What is needed is an exact repeat of the lines from the line containing "Task: Sort by the Open rate column header" through the final line of the entries below, and nothing else.

[Dataset excerpts]
....................

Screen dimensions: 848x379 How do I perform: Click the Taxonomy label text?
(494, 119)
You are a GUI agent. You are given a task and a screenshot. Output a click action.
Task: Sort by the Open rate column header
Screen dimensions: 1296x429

....................

■ Your response:
Task: Sort by the Open rate column header
Screen dimensions: 1296x429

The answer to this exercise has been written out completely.